Thursday, December 9, 2010
Today's Italo-French Genius Bistrot - Rino
Out with the old, in with the new. As a follow-up to a string of return visits, Co. and I put on our trendiest clothes and headed out to the new big deal neobistrot in Paris, Rino. Like La Gazzetta, where chef/owner Giovanni Passerini previously shared cooking duties before opening his own venue, Rino boasts an inventive array of dishes a la Italian/French mode.
Outside and in, Rino is minimalistic to the core. Easy to miss from the outside, once past the bar/kitchen area, where a few stand-up tables line the opposite wall, you are ushered into a 20-seater room that looks like someone’s quickly converted garage, retro hanging lamps notwithstanding.

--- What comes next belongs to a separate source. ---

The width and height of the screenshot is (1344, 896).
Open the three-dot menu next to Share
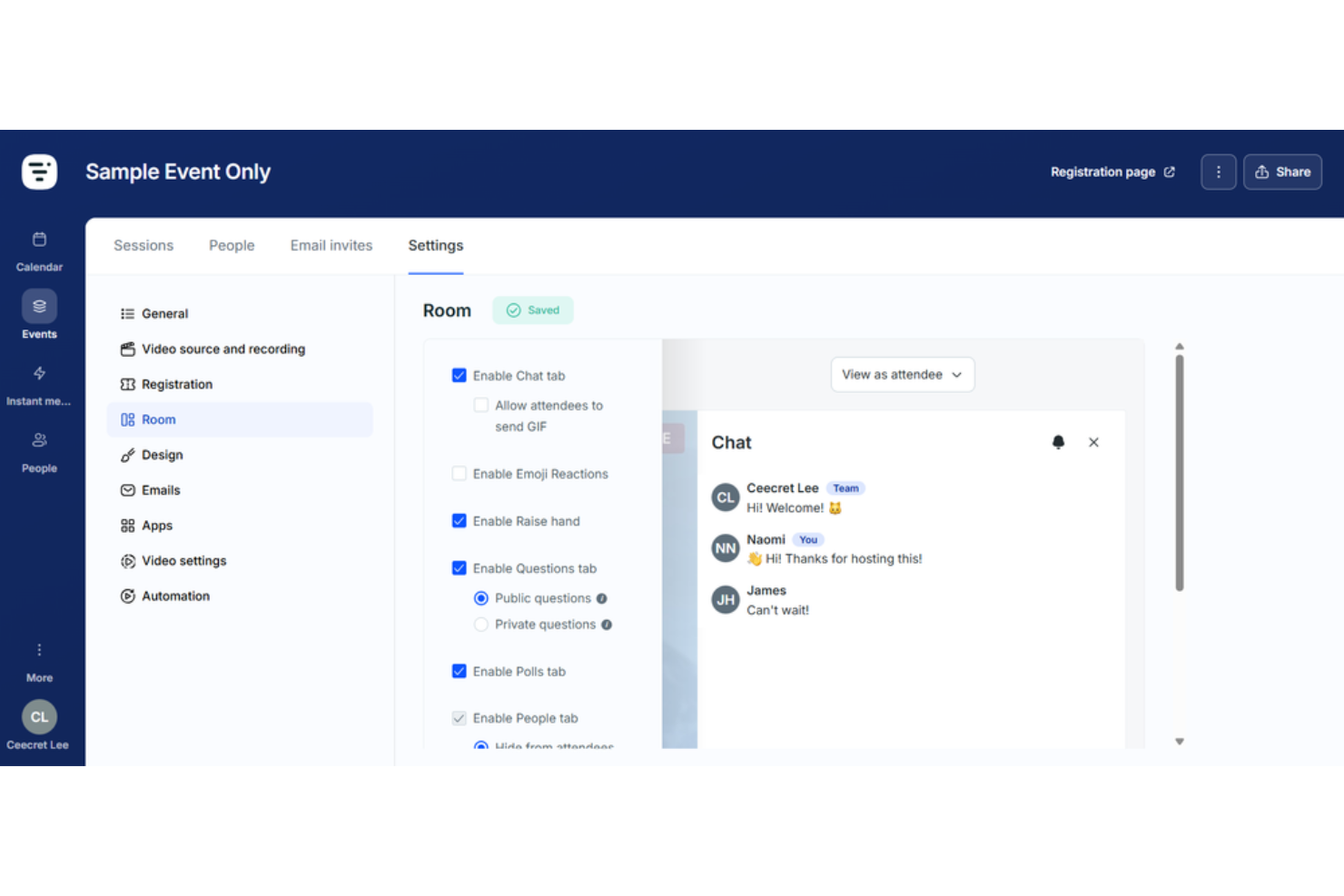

Be forewarned, at Rino there is no choice apart from your selection of the 4- or 6-course tasting menu, the carte held up on a slate tablet by the laid-back waiter. When I asked for the wine carte, I was informed, ‘J’ai un bon rouge vous pouvez essayer’ [I have a nice red you can try.] Apparently there is also a nice white, if that’s your preference. At 28€, the Chateau de Lacroux Gaillac held its own, and who was I to complain? It was nice not to have to fathom a largely incomprehensible wine list for a change.
Despite being recently awarded a Le Fooding palmarè as ‘meiller bistrot d’auteur,’ Co. and I cautiously selected the four-course option, skeptical as we are about anything dubbed ‘best’ by any critic, journalist, politician, or any other so-called expert that might be hanging out a sign. Not that I don’t trust the Fooding guide, but somehow their ‘what would have happened if Petter Nilsson had had a kid with Monica Belluci’ endorsement left me a bit hesitant. Our repas unfolded as such, following a welcoming amuse bouche of pumpkin petit marron: ravioles avec coques, rouget et legumes sec, an agneau dish for Co. replaced at my asking for a substitution with cabillaud et legumes, and a dessert mixture of crème, agrume, nuts, and another ingredient that I can’t read off my notes. The ravioles were very nice, like the room, minimalistically presented without much sauce; the rouget, probably the best preparation I ever have had, and I have tried rouget high and low, left and right; the cabillaud, not as epic but thoroughly satisfying. I enjoyed the dessert as the diet/cholesterol lethal mixture it was, but Co. was decidedly underwhelmed, suggesting it was pretty mundane. With two espressos to round out the evening, the bill came to a remarkably reasonable 109€.
What to conclude about Rino? The reviews are effusive, and the bistrot did win that palmarè, whatever the hell ‘meiller bistrot d’auteur’ is supposed to represent. As one reviewer put it, Passerini’s cuisine is ‘inventive and passionate’ and I would not disagree. Still, I’m not convinced Rino is yet deserving of any ‘best’ nomenclature - it is very good, but not especially spectacular (call me 'jaded'?). I’ll definitely go back, but I’m not ready to run out into the street waving my arms and screaming ‘they’re number one, they’re number one’ quite yet. Still, I have to admit, Rino offers a very appealing price/quality rapport.
Accompanying photos not mine, but glommed off other websites. Pretty representative of our dishes, however.